Tras unos minutos de explicación se oyó una explosión cercana. Los dos alzaron la vista, y ahí estaba Iversen, rodeado de una nube de humo, sacando la cabeza de la capucha negra de su cámara Kodak, apoyada en un trípode, sobre la arena.

– ¡Señor Iversen, qué está haciendo! -exclamó Lorna.

– Tengo la impresión de que esos dibujos en la arena algún día serán históricos. Lo que hice fue registrarlos para la posteridad.

Lorna se incorporó sobre las rodillas y alzó una mano, en gesto de alarma.

– ¡Oh, no debe hacerlo!

Iversen sonrió.

– No se preocupe. No se la mostraré a su padre. Al menos no hasta que el barco esté construido y Jens haya cruzado el lago con él sin que se hunda. Después, no prometo nada.

Lorna se aflojó y se sentó sobre los talones.

– Bueno, está bien. Pero tiene que prometerme que, por ahora, tendrá esa fotografía escondida. Ya sabe cómo es mi padre. Después de la otra noche, no está precisamente contento con el señor Harken, y si pensara por un minuto que estuve aquí conversando con él, le daría un ataque. Tengo que convencerlo de que usted respalda a Harken y de que cree que este nuevo barco funcionará. ¿De acuerdo?

– Estoy convencido de que el barco navegará.

Lorna pasó la mirada de Iversen a Harken y otra vez al primero.

– Bueno, y entonces, ¿por qué no lo dijo?

– Lo dije.
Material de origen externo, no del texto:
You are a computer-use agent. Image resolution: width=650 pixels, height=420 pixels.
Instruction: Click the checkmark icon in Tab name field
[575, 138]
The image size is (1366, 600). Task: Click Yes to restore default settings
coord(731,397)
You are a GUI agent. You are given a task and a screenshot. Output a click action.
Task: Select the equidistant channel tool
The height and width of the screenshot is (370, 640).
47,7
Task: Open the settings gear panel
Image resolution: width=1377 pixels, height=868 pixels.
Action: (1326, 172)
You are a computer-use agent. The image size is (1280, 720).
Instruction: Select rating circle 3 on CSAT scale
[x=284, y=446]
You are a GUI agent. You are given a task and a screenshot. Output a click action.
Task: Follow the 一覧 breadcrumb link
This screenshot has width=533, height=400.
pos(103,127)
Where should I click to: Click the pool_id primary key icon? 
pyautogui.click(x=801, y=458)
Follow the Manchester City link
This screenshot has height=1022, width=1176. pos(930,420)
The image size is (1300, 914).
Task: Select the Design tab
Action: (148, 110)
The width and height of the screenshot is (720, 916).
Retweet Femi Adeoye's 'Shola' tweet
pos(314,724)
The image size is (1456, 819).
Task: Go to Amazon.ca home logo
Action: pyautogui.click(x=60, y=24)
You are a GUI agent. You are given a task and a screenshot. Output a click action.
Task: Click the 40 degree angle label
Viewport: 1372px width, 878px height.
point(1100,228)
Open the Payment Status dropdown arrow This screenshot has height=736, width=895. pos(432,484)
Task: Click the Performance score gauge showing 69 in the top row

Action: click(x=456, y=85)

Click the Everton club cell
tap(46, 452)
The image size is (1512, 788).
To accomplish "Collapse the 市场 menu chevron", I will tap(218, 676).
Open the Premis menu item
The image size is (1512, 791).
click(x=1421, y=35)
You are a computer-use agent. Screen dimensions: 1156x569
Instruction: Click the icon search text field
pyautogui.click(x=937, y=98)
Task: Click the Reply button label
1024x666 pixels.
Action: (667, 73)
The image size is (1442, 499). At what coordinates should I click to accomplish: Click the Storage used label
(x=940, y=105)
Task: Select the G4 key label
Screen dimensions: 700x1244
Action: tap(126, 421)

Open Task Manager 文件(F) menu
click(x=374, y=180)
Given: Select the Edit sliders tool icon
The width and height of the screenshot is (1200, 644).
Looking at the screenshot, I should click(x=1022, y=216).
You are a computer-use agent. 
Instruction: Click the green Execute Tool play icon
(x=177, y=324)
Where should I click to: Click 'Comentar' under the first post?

No me escucharon. Ya sabe qué clase de marinero soy.

Tenía la reputación de perder cada carrera en la que intervenía y, en una ocasión, realmente fue nadando detrás de su barco, afirmando que podía hacerlo andar más rápido si lo empujaba que si lo conducía. Incluso, con buen humor, bautizó a su barco Quizás.

Lorna se levantó y se acercó a Iversen.

– Bueno, ¿lo intentará otra vez conmigo? ¿Y con Harken, si papá accede a hablar con él?

– Creo que sí lo haré.

– ¡Oh, gracias, señor Iversen, gracias! -En un impulso, le dio un abrazo, pero se dio cuenta y adoptó una actitud recatada-. Oh, lo siento. No le diga a mi madre que hice eso.

Iversen rió.

– Tampoco a tía Henrietta. -Cuando se apagó la risa de Iversen, se hizo silencio -¡Bien! -dijo, bajando los brazos y uniendo las manos sobre la falda-. Tengo un cesto con el almuerzo, y estoy hambrienta. Caballeros, ¿les gustaría compartir conmigo una comida ligera?

– ¿Preparada por la señora Schmitt? -repuso Iversen alzando las cejas-. No tiene que decirlo dos veces: recuerde que soy soltero.

Harken se había puesto de pie y estaba callado, junto a los dibujos. Lorna lo miró:

– ¿Señor Harken? -lo invitó, en voz más baja.

Lorna no tenía idea de lo encantadora que se veía, el sol cayendo sobre su barbilla en forma de corazón, y las cintas azules del sombrero detrás. Harken no necesitaba que nadie le dijera que no era en absoluto apropiado que hiciera picnic con ella. Pero Iversen estaba ahí con ellos, y sólo se trataba de una hora robada de la que su padre no tendría por qué enterarse… así lo esperaba Lorna. Además, después de ese día Jens Harken volvería a la cocina y Lorna Barnett a los juegos de croquet en el prado del Este, y ninguno de los dos se molestaría siquiera en recordar este encuentro imposible de una tarde calurosa de verano.